Roger Cross

Personal information
- Full name: Roger George Cross
- Date of birth: 20 October 1948 (age 77)
- Place of birth: East Ham, England
- Position: Forward

Youth career
- 1964–1966: West Ham United

Senior career*
- Years: Team / Apps / (Gls)
- 1966–1969: West Ham United / 8 / (1)
- 1968: → Leyton Orient (loan) / 6 / (2)
- 1969–1972: Brentford / 62 / (20)
- 1972–1973: Fulham / 40 / (8)
- 1973–1977: Brentford / 145 / (52)
- 1977: Seattle Sounders / 8 / (2)
- 1977–1979: Millwall / 18 / (0)

= Roger Cross (footballer) =

English footballer (born 1948)

Roger George Cross (born 20 October 1948) is an English former professional footballer who played as a forward.

==Playing career==
Cross' association with West Ham began with his signing as an apprentice in July 1964. He was the top scorer in the reserve team for two seasons running, but failed to establish himself in the Hammers first team and was loaned to Leyton Orient in October 1968 for two months. In 1969, after 8 appearances and one goal for West Ham, he moved to Brentford for £10,000. Cross went on to play for Fulham, who signed him for £30,000 and he scored 10 goals in 45 league and cup appearances for the west London club. He had a second spell with Brentford and took his Bee's tally to 228 appearances and 79 goals. He then joined Millwall for £9,500 in January 1977. In 1977, Cross moved to the US to play for the Seattle Sounders of the North American Soccer League.

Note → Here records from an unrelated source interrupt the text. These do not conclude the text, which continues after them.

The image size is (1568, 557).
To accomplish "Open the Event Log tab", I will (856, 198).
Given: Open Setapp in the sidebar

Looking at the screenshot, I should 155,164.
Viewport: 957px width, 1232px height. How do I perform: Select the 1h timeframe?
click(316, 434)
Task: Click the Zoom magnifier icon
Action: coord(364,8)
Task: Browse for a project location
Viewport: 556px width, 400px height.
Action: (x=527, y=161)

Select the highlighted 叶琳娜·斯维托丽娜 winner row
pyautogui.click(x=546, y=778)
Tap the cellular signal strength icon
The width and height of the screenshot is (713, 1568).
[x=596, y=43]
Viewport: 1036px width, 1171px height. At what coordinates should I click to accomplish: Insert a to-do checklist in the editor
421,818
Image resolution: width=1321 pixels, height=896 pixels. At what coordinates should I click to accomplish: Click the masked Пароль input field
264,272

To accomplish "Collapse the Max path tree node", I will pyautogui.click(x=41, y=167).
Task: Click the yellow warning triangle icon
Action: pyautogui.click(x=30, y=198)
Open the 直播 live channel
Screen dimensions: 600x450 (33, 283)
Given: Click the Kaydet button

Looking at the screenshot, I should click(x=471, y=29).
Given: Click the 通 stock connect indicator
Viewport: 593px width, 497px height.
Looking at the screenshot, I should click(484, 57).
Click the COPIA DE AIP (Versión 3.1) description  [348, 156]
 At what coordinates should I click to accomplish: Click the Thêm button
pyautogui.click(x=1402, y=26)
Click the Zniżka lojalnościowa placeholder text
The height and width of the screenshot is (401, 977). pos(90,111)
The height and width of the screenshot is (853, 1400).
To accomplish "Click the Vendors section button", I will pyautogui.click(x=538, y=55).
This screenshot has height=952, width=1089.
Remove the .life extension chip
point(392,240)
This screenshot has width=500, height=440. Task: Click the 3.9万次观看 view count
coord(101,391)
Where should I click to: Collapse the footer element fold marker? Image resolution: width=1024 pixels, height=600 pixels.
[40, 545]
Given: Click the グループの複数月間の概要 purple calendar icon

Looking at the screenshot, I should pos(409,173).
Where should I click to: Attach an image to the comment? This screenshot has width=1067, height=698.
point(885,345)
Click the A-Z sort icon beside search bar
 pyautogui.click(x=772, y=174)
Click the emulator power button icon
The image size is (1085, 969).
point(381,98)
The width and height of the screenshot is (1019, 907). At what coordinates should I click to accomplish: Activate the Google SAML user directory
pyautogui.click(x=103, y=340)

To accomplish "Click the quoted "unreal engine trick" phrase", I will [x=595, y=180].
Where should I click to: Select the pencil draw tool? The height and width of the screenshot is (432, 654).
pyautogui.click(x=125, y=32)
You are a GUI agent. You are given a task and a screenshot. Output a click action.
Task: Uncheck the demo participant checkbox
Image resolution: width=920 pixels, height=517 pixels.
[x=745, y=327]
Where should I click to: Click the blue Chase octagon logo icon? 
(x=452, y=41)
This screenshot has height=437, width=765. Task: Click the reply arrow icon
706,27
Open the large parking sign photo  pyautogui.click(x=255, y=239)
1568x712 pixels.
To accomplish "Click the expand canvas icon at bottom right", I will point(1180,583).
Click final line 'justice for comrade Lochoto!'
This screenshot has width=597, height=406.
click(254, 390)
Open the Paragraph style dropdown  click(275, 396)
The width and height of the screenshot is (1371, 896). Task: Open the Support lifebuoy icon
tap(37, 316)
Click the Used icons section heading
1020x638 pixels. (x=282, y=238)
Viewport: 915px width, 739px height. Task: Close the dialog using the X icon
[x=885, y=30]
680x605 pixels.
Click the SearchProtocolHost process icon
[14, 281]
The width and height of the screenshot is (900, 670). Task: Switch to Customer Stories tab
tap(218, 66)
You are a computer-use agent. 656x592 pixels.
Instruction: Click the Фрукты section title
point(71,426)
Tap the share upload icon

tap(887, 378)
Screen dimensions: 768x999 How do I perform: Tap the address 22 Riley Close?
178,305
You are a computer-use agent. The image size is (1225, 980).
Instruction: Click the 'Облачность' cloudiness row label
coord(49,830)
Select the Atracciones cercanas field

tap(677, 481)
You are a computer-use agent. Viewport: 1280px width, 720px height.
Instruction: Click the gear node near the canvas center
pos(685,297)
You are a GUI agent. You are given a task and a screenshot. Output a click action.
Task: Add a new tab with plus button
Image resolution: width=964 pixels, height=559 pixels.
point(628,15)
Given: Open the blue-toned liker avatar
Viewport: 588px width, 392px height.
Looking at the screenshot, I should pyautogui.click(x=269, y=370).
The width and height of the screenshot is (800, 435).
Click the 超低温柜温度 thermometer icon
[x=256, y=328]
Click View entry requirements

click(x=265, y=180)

==Coaching and scouting career==
In 1979, he became youth team manager at Millwall. After a period on the coaching staff at Queens Park Rangers, he moved to Tottenham Hotspur, where he later became assistant manager to Gerry Francis. He rejoined West Ham as reserve team coach in the summer of 2001, later going on to become chief scout. In April 2011, West Ham sacked Cross from the role. He went on to scout for Charlton Athletic.

In 2018, he was appointed Head of Recruitment at Southend United.